## [What to produce]
Transcribe, word for word, all of the entries below, and exclude any pictures from the copy.

★ ★ ★ ★ ★

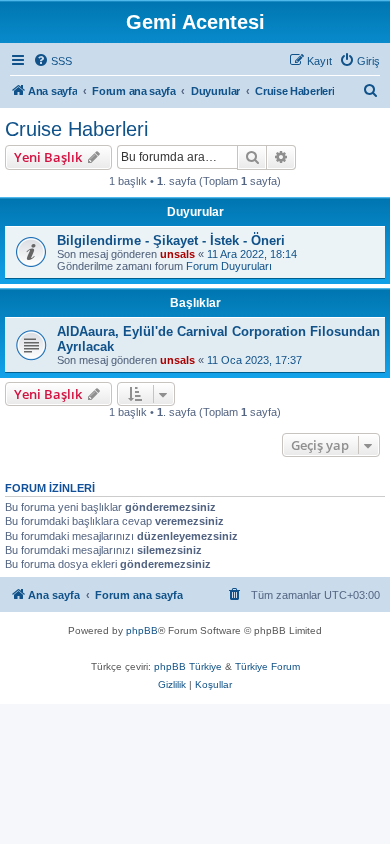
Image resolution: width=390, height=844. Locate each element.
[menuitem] (52, 61)
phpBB (142, 630)
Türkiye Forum (267, 666)
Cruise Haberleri (76, 129)
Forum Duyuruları (229, 266)
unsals (177, 254)
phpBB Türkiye (188, 666)
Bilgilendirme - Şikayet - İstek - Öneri (171, 240)
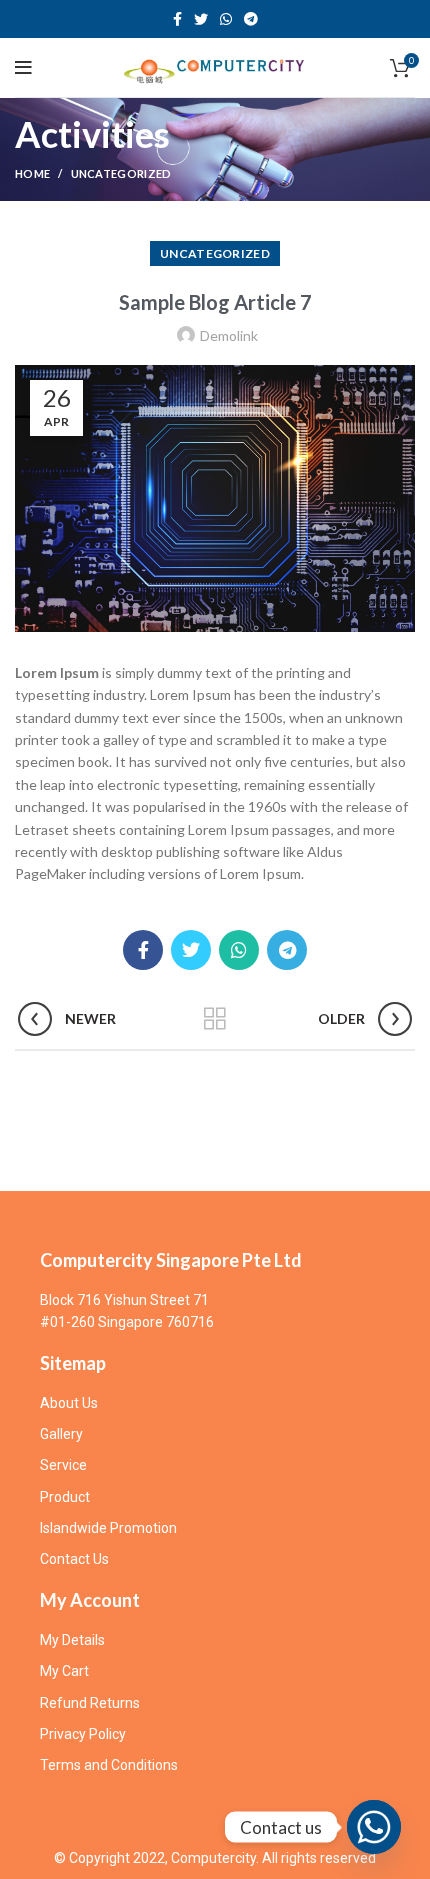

★ ★ ★ ★ ★

## [Output for this exercise]
Image resolution: width=390, height=844. Locate each element.
[menuitem] (52, 61)
phpBB (142, 630)
Türkiye Forum (267, 666)
Cruise Haberleri (76, 129)
Forum Duyuruları (229, 266)
unsals (177, 254)
phpBB Türkiye (188, 666)
Bilgilendirme - Şikayet - İstek - Öneri (171, 240)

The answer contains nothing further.